Para compreender melhor este conceito o Pontífice referiu-se a diversos episódios das Escrituras. Por exemplo, observou, “na narração da criação não se diz que o Senhor usou uma varinha mágica”, não disse: “Façamos o homem” e o homem foi criado. Ao contrário, Deus “modelou-o com o barro, simplesmente”. E assim, “quando quis libertar o seu povo, libertou-o pela fé e confiança de um homem, Moisés”. Do mesmo modo, “quando quis derrubar a poderosa cidade de Jericó, fê-lo através de uma prostituta”. E “também para a conversão dos samaritanos, usou a ação de outra pecadora”.
Na realidade o Senhor surpreende sempre o homem.
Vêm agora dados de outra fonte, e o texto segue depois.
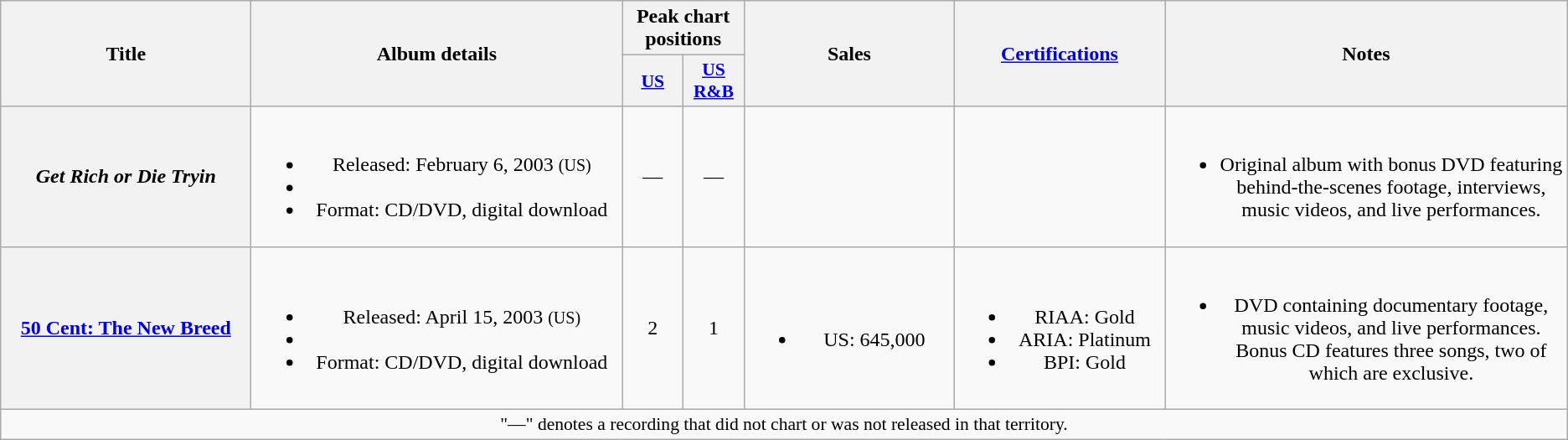
Peak chart positions [683, 28]
2 [653, 328]
US [653, 80]
RIAA: GoldARIA: PlatinumBPI: Gold [1059, 328]
US: 645,000 [849, 328]
Notes [1365, 54]
USR&B [714, 80]
50 Cent: The New Breed [126, 328]
Original album with bonus DVD featuring behind-the-scenes footage, interviews, music videos, and live performances. [1365, 176]
Released: April 15, 2003 (US)Format: CD/DVD, digital download [437, 328]
1 [714, 328]
Released: February 6, 2003 (US)Format: CD/DVD, digital download [437, 176]
Album details [437, 54]
Get Rich or Die Tryin [126, 176]
Certifications [1059, 54]
Title [126, 54]
DVD containing documentary footage, music videos, and live performances. Bonus CD features three songs, two of which are exclusive. [1365, 328]
Sales [849, 54]
"—" denotes a recording that did not chart or was not released in that territory. [784, 424]
Find where the given text appears and provide that cell's center as [X, Y] coordinate. 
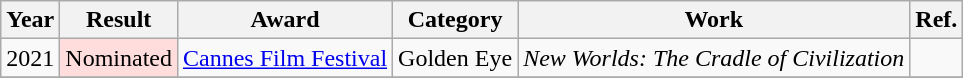
Golden Eye [456, 58]
Award [286, 20]
Nominated [119, 58]
Cannes Film Festival [286, 58]
New Worlds: The Cradle of Civilization [714, 58]
Category [456, 20]
2021 [30, 58]
Result [119, 20]
Work [714, 20]
Ref. [936, 20]
Year [30, 20]
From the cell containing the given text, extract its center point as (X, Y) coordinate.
Quando “enviou David a lutar contra Golias, parecia uma loucura: o pequeno David diante do gigante, que tinha uma espada e muitas outras armas, e David só a fisga e as pedras”. O mesmo aconteceu “quando disse aos Magos que o rei tinha nascido, o grande rei”. O que encontraram? “Um menino, uma manjedoura”. Portanto, afirmou o bispo de Roma, “as coisas simples, a humildade de Deus, é o estilo divino, nunca o espetáculo”.
De resto, explicou, o “espetáculo” foi “uma das três tentações de Jesus no deserto”. Com efeito, Satanás disse-lhe: “Vem comigo, vamos ao terraço do templo; lanças-te de lá e todos verão o milagre e acreditarão em ti”. Ao contrário, o Senhor revela-se “na simplicidade, na humildade”.
Então, concluiu Francisco, “nos fará bem nesta quaresma pensar no modo como o Senhor nos ajudou na nossa vida, como nos fez ir em frente, e descobriremos que o fez sempre com coisas simples”. Até poderia parecer que tudo aconteceu “como se fosse uma casualidade”. Porque “o Senhor faz coisas simples. Fala-te silenciosamente ao coração”. Por conseguinte, será útil recordar neste período “as muitas vezes” em que na nossa vida “o Senhor nos visitou com a sua graça” e compreendemos que a humildade e a simplicidade são o seu “estilo”. Isto é válido, explicou o Papa, não só na vida diária mas também “na celebração litúrgica, nos sacramentos”, nos quais “é bom que se manifeste a humildade de Deus e não o espetáculo mundano”.